Le Tribunal n'est pas non plus suffisamment informé sur la persistance et l'importance des préjudices subis par la locataire, étant précisé que les réclamations de Madame [Y] n'ont été formulées pour la première fois que par ses conclusions.
Dès lors il y a lieu d'ordonner une expertise, et de surseoir à statuer sur les demandes reconventionnelles.

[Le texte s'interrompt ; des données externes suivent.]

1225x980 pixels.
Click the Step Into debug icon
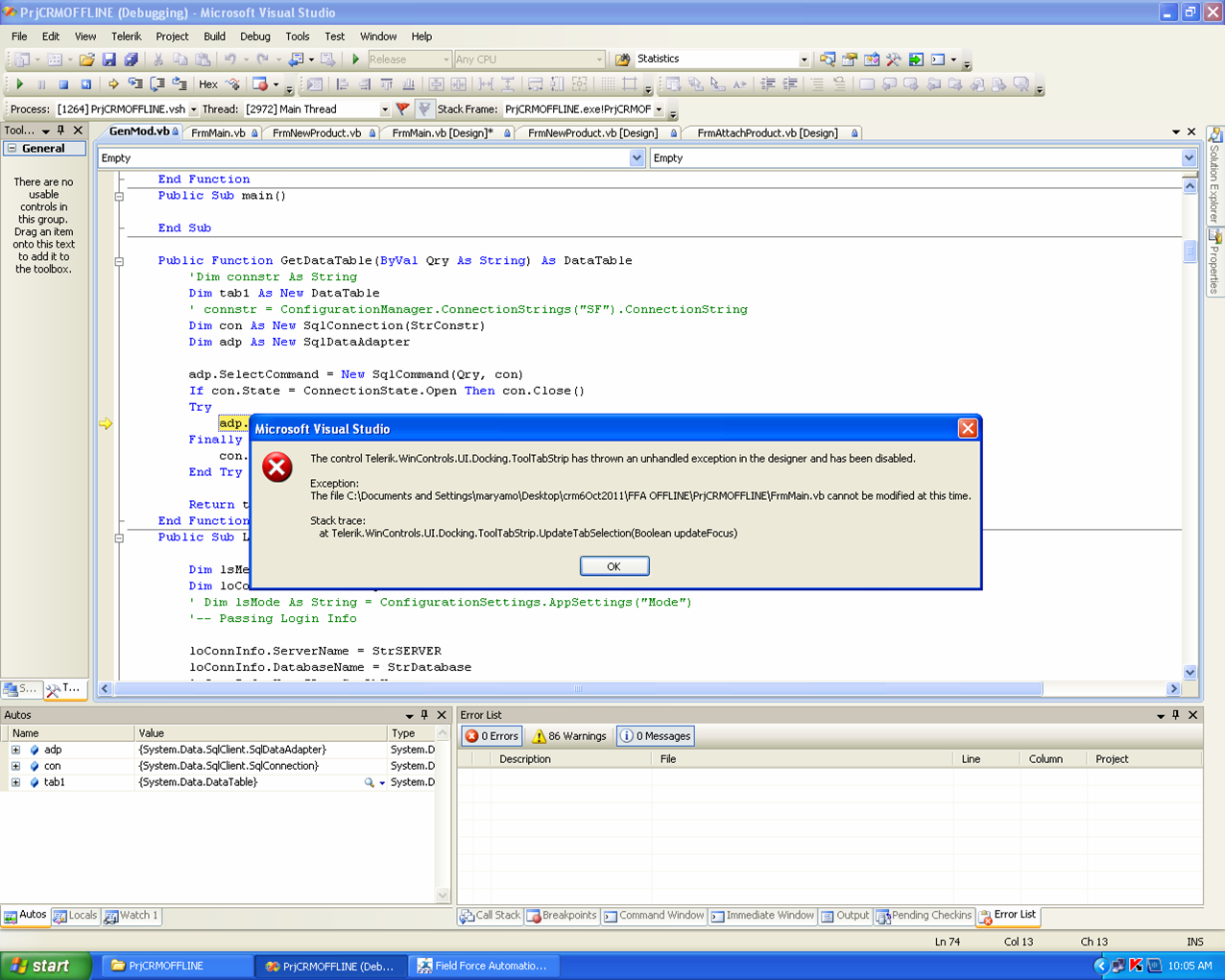[135, 84]
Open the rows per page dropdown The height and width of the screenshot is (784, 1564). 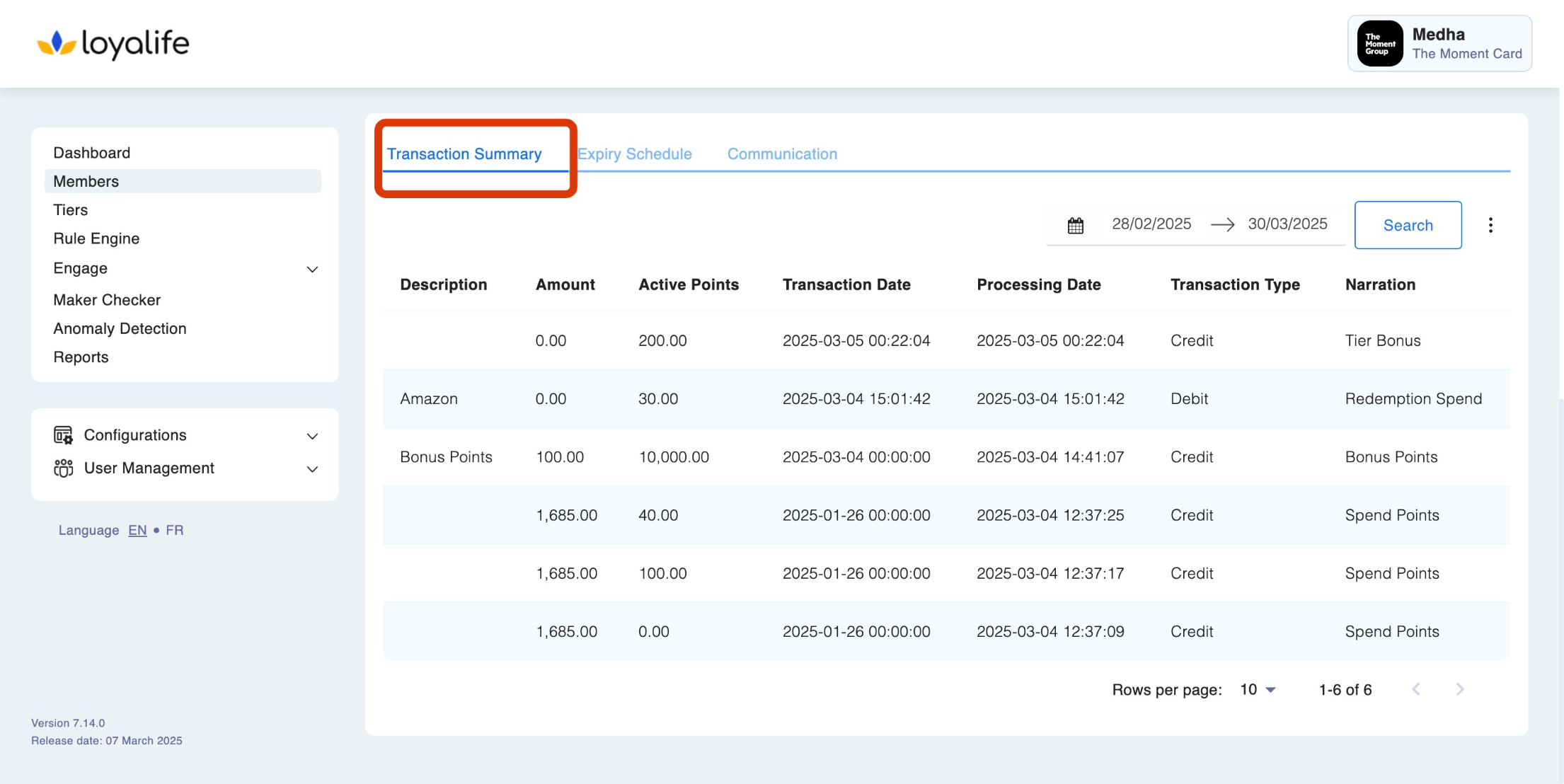pos(1258,689)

Il y a lieu d'écarter l'exécution provisoire dans la mesure où d'éventuels dommages et intérêts pourraient se compenser avec la dette locative.
PAR CES MOTIFS
Le juge des contentieux de la protection, statuant après débats publics, par décision rendue par mise à disposition au greffe, contradictoire et en premier ressort,
Suspend les effets de la clausde résolutoire insérée au bail signé entre les parties ;
Condamne Madame [Y] [E] à payer à la SA LOGIS METROPOLE la somme de 4086,55 euros en deniers ou quittances valables, représentant les loyers, charges échus avec intérêts au taux légal à compter du jugement;
Dit que Madame [Y] [E] devra s'acquitter de cette somme par mensualités de 120 euros, payables le 10 de chaque mois et pour la première fois le 10 du mois suivant la signification du présent jugement en sus du loyer courant ;
Rappelle que les mensualités sont payables en plus du loyer courant ;
Dit qu'en cas de non paiement d'une seule de ces mensualités l'intégralité de la somme retant due deviendra immédiatement exigible et la clause résolutoire sera automatiquement acquise à compter de la date de la première de ces mensualités impayées ;
Dit que dans ce cas à défaut d'avoir quitté les lieux dont s'agit dans les deux mois du commandement de délaisser Madame [Y] [E] et tout occupant de son chef pourra être expulsée, et ce, si besoin est, avec le concours de la force publique ;
Condamne Madame [Y] [E] au cas où la clause résolutoire reprendrait effet, à payer chaque mois pour lequel elle sera restée dans les lieux une indemnité d'occupation égale au montant du loyer actuel charges comprises, soit 593,28 euros ;
Dit que la part correspondant aux charges dans cette indemnité d'occupation pourra être réajustée au cas où les charges de l'année dépasseraient la provision ;
Déboute la SA LOGIS METROPOLE de sa demande sur le fondement de l'article 700 du Code de Procédure Civile;
Ecarte l'exécution provisoire du présent jugement ;
et Avant Dire Droit, sur les demandes reconventionnelles ;
Ordonne une mesure d'expertise ;
Commet pour y procéder :
Monsieur [T] [M]
[Adresse 5]
[Localité 4],
Avec mission - tous droits et moyens des parties étant réservés, les parties entendues ainsi que tous sachants s'il y a lieu, connaissance prise de tous documents, en s'entourant de tous renseignements à charge d'en indiquer la source de :
- se rendre sur les lieux,
- décrire leur état et les désordres qui l'affectent, en indiquer la cause ; préciser si le logement peut être considéré comme salubre,
- décrire les travaux propres à y remédier notamment au regard de la loi du 13 décembre 2000 et le décret du 30 janvier 2002 sur le logement décent, chiffrer leur coût; indiquer leur durée prévisible,
- d'une manière générale, donner tous éléments techniques et de fait de nature à permettre à la juridiction saisie d'apprécier les responsabilités encourues et les préjudices subis, en précisant notamment si le loyer pratiqué est conforme à l'état du logement et dans la négative quelle pourrait être la diminution de loyer à appliquer, chiffrer le préjudice subi par le locataire ;
Dit que l'expert devra déposer son rapport dans les 3 mois de l'acceptation de sa mission ;
Dit n'y avoir lieu à fixation d'une provision, Madame [Y] bénéficiant de l'Aide Juridictionnelle Provisoire Totale ;
Dit que les opérations d'expertise s'effectueront sous le contrôle du Juge du Tribunal Juridiciaire chargé du contrôle des expertises ;
Dit qu'en cas d'empêchement de l'expert il sera pourvu à son remplacement par simple ordonnance rendue sur requête ;
Susoit à statuer sur les demandes de Madame [Y] ;
Renvoie l'affaire à l'audience du :
JEUDI 23 MAI 2024 à 13h30 en Salle 1.16
au Tribunal d'Instance de LILLE
[Adresse 6]"
[Adresse 6]
[Localité 4] ;
Réserve les dépens.
Ainsi jugé et prononcé le 8 Février 2024 par mise à disposition au greffe.